RWC Part III: Marriage Support

Marriage hands

(This post will make more sense if you have read the first and second parts of this series.)

I would like to repeat my statement that I have loved the churches I’ve attended, and I have deeply respected all my pastors. They have, without exception, been seekers of the face of God, and they have, without exception, sought to teach the Word of God to His glory. I will be vague in this section to protect identities.

As I said in the first post of this series, Brian and I believe that roles in the church are filled based on gifting, rather than gender. We believe that marriage is to be lived out as all Christian relationships are – with each person seeking the good of the other and submitting to one another, each humbly seeking the role of servant, as Jesus lived on Earth, and not that of Ruler, as Jesus is in Heaven. We reject the idea that Christian men are supposed to submit to everyone around them except their wives.

We would have liked some counseling at one point in the past couple years as we went through an unbelievably difficult and stressful year. We were going through the very worst time in our marriage. But we knew we couldn’t go to our pastor, as it was extremely clear from our first weeks in our church that it is a very complementarian church. And sure enough, some dearly loved friends of our DID go to our pastor for counseling.

As soon as the pastor realized that this couple believes in equality in marriage (equality in submission as well as leadership), the pastor dropped the planned counseling session, refused to acknowledge or address the actual problems they were having, and spoke only to the woman of the couple, saying over and over that she must submit to the leadership of her husband. One example that he used was, “If you had a black belt in karate, and someone came into your home, should you go out to deal with him, or should he? Your husband! He is the man of the house and responsible for protecting you, no matter how much more qualified than him you are!” All that he cared about was putting the wife “in her place.”

How is this useful? How can we accept this? How can we benefit from someone who holds such a radically different view of women (and men, for that matter) than we have? Brian and I strongly believe that PEOPLE were created and given a job, that sin broke the world and the curse established the ruling of men over women, that that led to serious destruction, oppression, and tragedy in the world (and still does), and that Jesus came to redeem us and set us free from the curse. How can we benefit from counseling or marital teaching from someone who insists that we must live under the curse as if Jesus never freed us – and who will only talk about that until we say that we agree?

How can we let our sons be taught this?

And so we go through life attending complementarian churches, trying to live our marriage in mutual submission, as we believe the Bible teaches, with no known examples of such a marriage in our church, no instruction, and no access to truly Biblical marriage counseling beyond that which we can find in books and websites, written by people we do not know and cannot watch in daily life. (We do have friends who live this way, too, and older couples that we suspect, heh heh – but most of the younger couples feel constantly like they’re experimenting and finding their way too. So we can encourage one another – but we cannot really mentor or be examples to each other. And they are mostly in other countries, anyways.)

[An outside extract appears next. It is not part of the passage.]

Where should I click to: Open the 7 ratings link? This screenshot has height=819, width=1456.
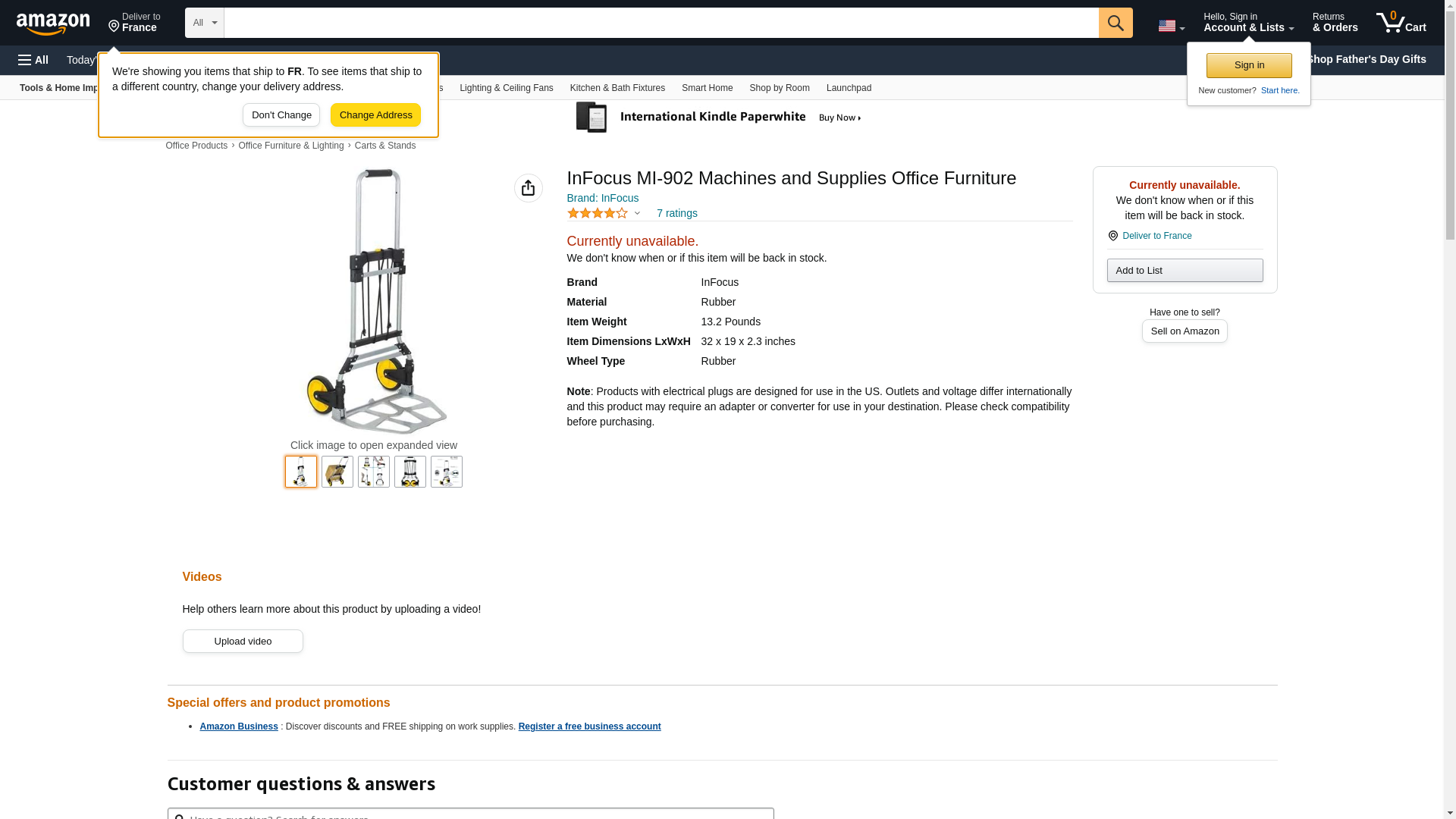pos(676,213)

Thank God that He is all sufficient and that He meets our needs and binds our wounds – that He gives us freedom and love Every Day, and that He is not limited by the inevitable failings of our precious churches.

If marriage is the most important human relationship, are we really OK being in churches that do not offer support and encouragement to ours?

Do we want our sons growing up in churches where they might hear people (that they love and respect and see as role models) tell us that our marriage is “backwards” or “sinful” or that I am “alpha” or that Brian is “beta”? (We have been told every single one of these things already, by complementarian people who love us. It’s not at all out of the question that our children might hear these things.)

I know that many other couples face these same issues. Are we OK with this?

Published by Nikki Holland

I am a Quaker wife, mother, pastor, and writer. I work as the country branch director of a fabulous NGO in Belize City and I recently graduated with an MDiv from Earlham School of Religion. I love my family, and I love my community.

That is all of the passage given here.